What this task involves
Copy the rows below word for word, omitting the pictures.

The records

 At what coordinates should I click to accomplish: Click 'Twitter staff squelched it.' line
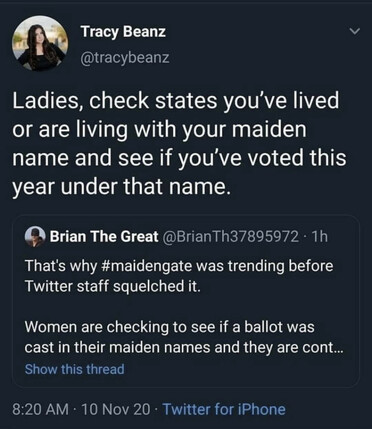[x=113, y=286]
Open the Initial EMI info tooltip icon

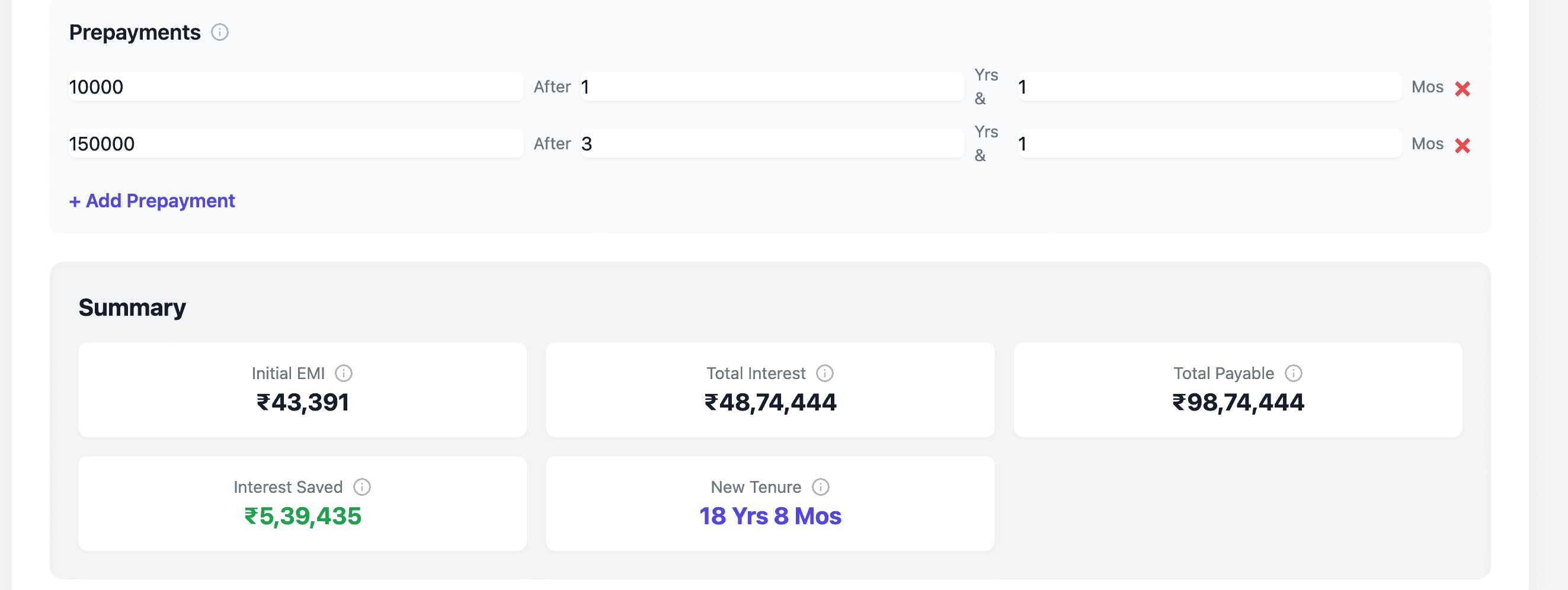coord(343,373)
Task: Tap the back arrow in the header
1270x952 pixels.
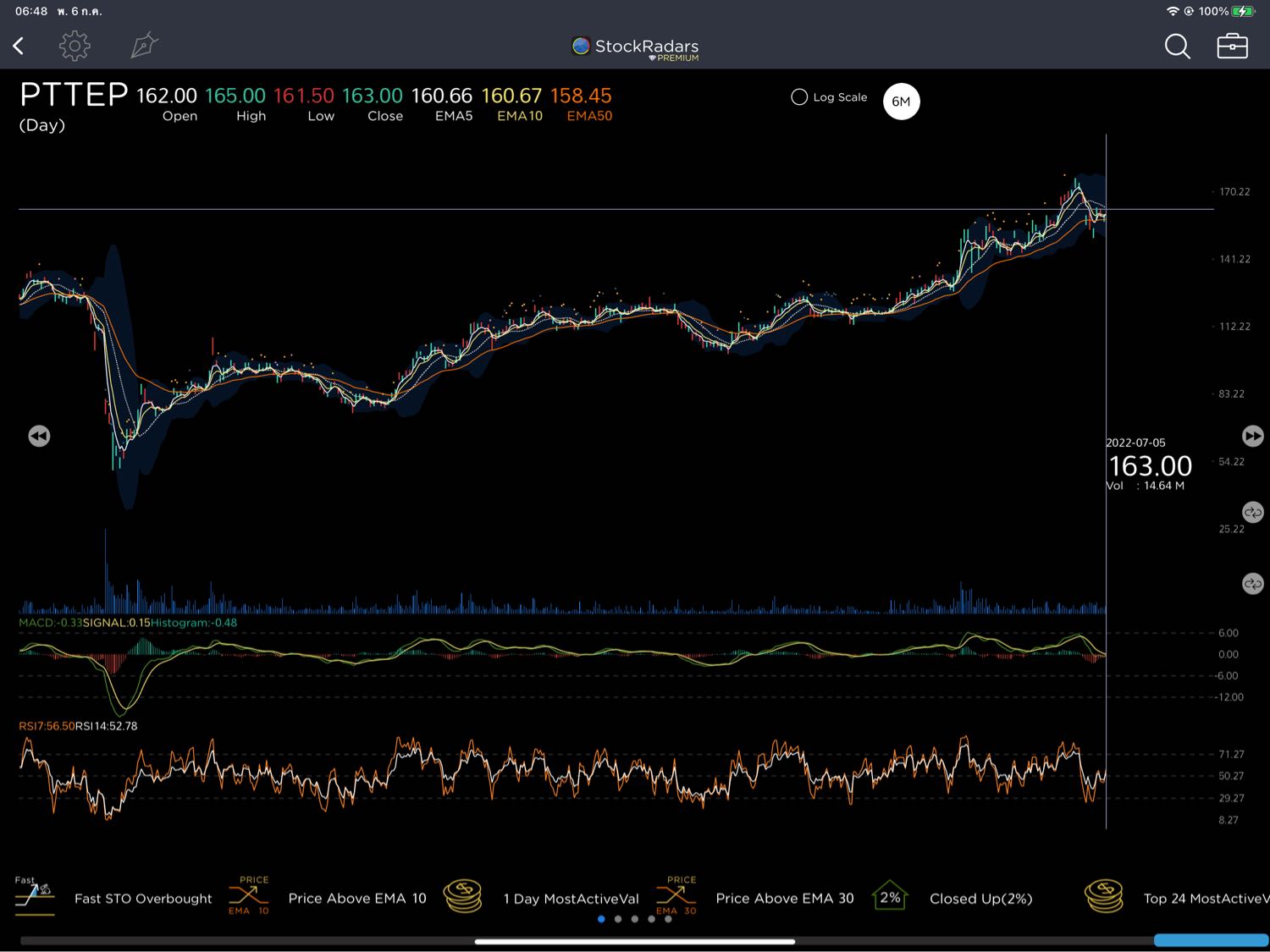Action: [x=19, y=46]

Correct result
 At what coordinates should I click to accomplish: Click 'Twitter staff squelched it.' line
[x=113, y=286]
Open the Initial EMI info tooltip icon

coord(343,373)
Task: Tap the back arrow in the header
1270x952 pixels.
Action: [x=19, y=46]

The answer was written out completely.